What are our approaches to teaching children with SEND?

‘High quality teaching that is differentiated and personalised will meet the individual needs of the majority of children and young people. Some children need educational provision that is additional to or different from this.  Special educational provision is underpinned by high quality teaching and is compromised by anything less.  (CoP 1.24 page 25)

Otterburn First School provides three levels of support:

Level 1: Quality First Teaching (QFT)

Children receive inclusive quality first teaching (QFT) which may include the provision of differentiated classwork. Some children at this level may be on a monitoring list, their progress being carefully tracked and reviewed.

For your child this would mean that:

  • The teacher has the highest possible expectations for your child and all pupils in their class.
  • All teaching is building on what your child already knows, can do and understands.
  • Different ways of teaching are in place so that your child is fully involved in learning in class. This may involve things like using more practical learning.
  • Specific strategies (which may be suggested by the SENDCO or outside staff) are in place to support your child to learn.
  • Your child’s teacher will have carefully checked on your child’s progress and will have decided that your child has a gap in their understanding/learning and needs some extra support to help them make the best possible progress.

Level 2:  School Support

Continued or increased concern may lead to children receiving additional, time-limited and targeted interventions to accelerate their progress to age-related expectations. School support can often include specific group work or specified individual support. The SENCo and class teachers will work closely with any support staff to plan and assess the impact of the support and interventions and to link them to classroom teaching. At this stage input from other agencies may be sought.

 

For your child this would mean:

  • He/ she will engage in fixed term group sessions with specific targets to help him/her make more progress.  This type of support is available for any child who has specific gaps in their understanding of a subject/area of learning and may be:
  • Taught inside or outside the classroom
  • Taught by a teacher or a Learning Support Assistant who has had training to run these groups

Level 3:  High Needs

Where a child continues to make less than expected progress, despite interventions, they receive highly personalised interventions to accelerate their progress and enable them to achieve their potential. When appropriate, a specialist outside agency may support this. The SENCo and class teachers work with specialists to select effective teaching approaches, appropriate equipment, strategies and interventions in order to support your child’s progress.
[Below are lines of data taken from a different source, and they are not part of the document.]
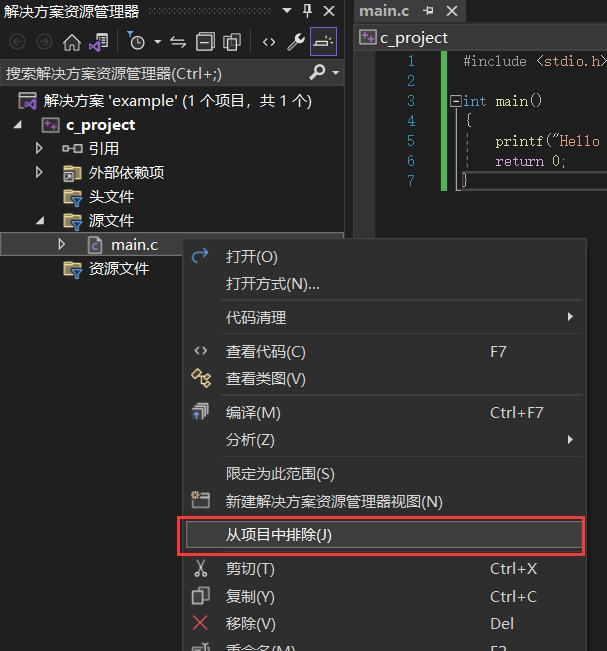Pin the main.c editor tab
The image size is (607, 651).
429,11
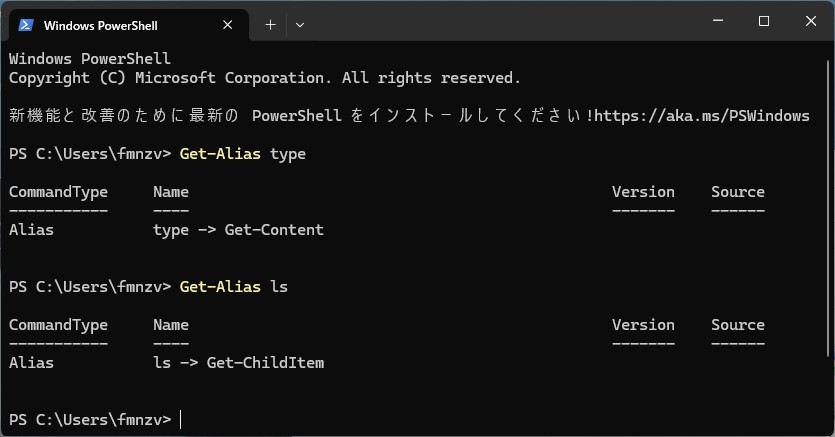The width and height of the screenshot is (835, 437).
Task: Click the PowerShell icon in the tab
Action: click(26, 25)
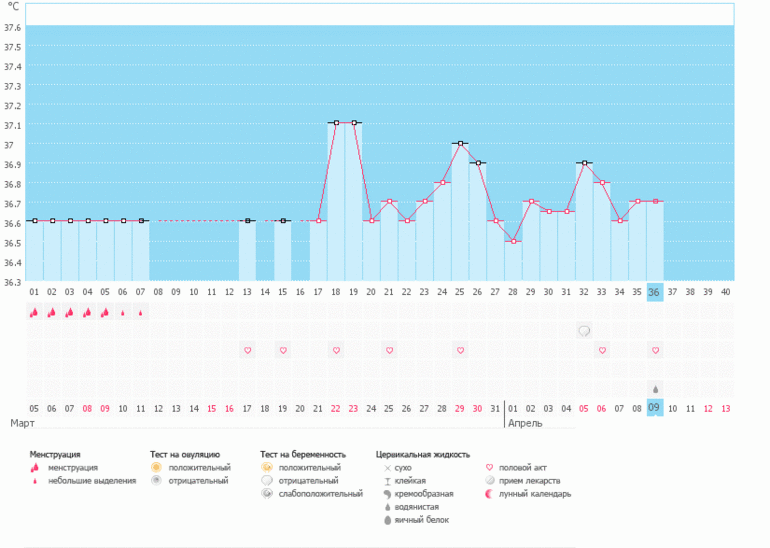Click the lowest temperature point on day 28
770x548 pixels.
(513, 241)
If this support is not impacting on progress and there is still significant concern, the school, after consultation with parents and other professionals, may request additional funding and / or an Education, Health and Care Needs Assessment from the Local Authority. Parents can also request an EHC Needs Assessment.

This means your child will have been identified by the class teacher/ SENCo/Head Teacher as needing a particularly high level of individual or small group teaching which cannot be provided from resources normally available in school.

Sometimes your child will also need specialist support from a professional outside the school. This may be from:

  • Local Authority central services such as the SEN Support Team, Visually Impaired Service and Hearing Services.
  • NHS services for children such as the Speech and Language therapy (SALT) Service, physiotherapy.

For your child this would mean:

  • Your child has been identified by the class teacher/ SENCo/Head Teacher (or you may have raised your own concerns) as needing specialist input instead of, or in addition to, quality first teaching and intervention groups.
  • You will be asked to come to a meeting to discuss your child’s progress and help plan possible ways forward.
  • You may be asked to give your permission for the school to refer your child to a specialist professional e.g a Speech and Language Therapist or educational psychologist. This will help the school and yourself to better understand your child’s particular needs and be able to support them more effectively in school.
  • The specialist professional will work with your child to understand their needs and make recommendations, which may include:
*Making changes to the way your child is supported in class e.g some individual support or changing some aspects of teaching to support them more effectively.
*Support to set targets which will include their specific expertise.
*A group run by school staff under the guidance of the outside professional.
*The school may suggest that your child needs some agreed individual support in school. They will tell you how the support will be used and what strategies will be put in place.